A study released yesterday by Greenwich Associates says, "A significant number of institutions says they are considering or have already suspended their securities lending program, either temporarily or permanently." The survey, entitled, "After Credit Crisis Breakdowns, Institutions Overhaul Practices in Securities Lending Pools and Short-Term Funds," polled "141 corporate pension funds, public pension funds, endowments, and foundations, including 120 with at least $1 billion in assets under management."

Greenwich says, "During the worst of the crisis last year, a significant proportion of U.S. institutions experienced either an unexpected interruption in liquidity or unanticipated risks and credit exposures in securities lending pools and short-term investment funds, and a relatively small number of institutions were forced to realize losses." The survey cites the heavy concentration of the securities lending industry, saying 117 of the 141 institutions polled use Bank of New York/Mellon, State Street Bank & Trust, or Northern Trust.

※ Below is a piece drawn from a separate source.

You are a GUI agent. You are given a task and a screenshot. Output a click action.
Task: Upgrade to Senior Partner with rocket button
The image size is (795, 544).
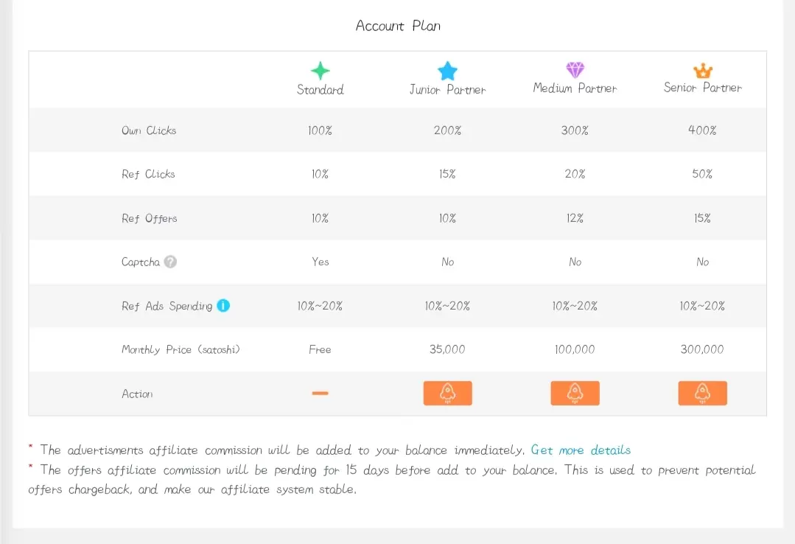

The release also says, "In the wake of these dislocations, institutions are reviewing their policies governing securities lending pools and short-term investment funds, and are considering implementing the following changes: Evaluating the costs and benefits of the securities lending program, and discontinuing or modifying it; Stepping up their oversight of fund investment practices, increasing the frequency of communications with managers; and, Tightening investment guidelines by restricting investment in SIVs, CDOs and other structured, securitized product or limiting investment to government securities."

"Based on our research results, it seems safe to say that both institutions and their providers had become a bit too complacent in the run-up to the credit crisis.... The credit crisis served as a difficult reminder that there are no free lunches in investing," says Greenich Associates consultant Dev Clifford.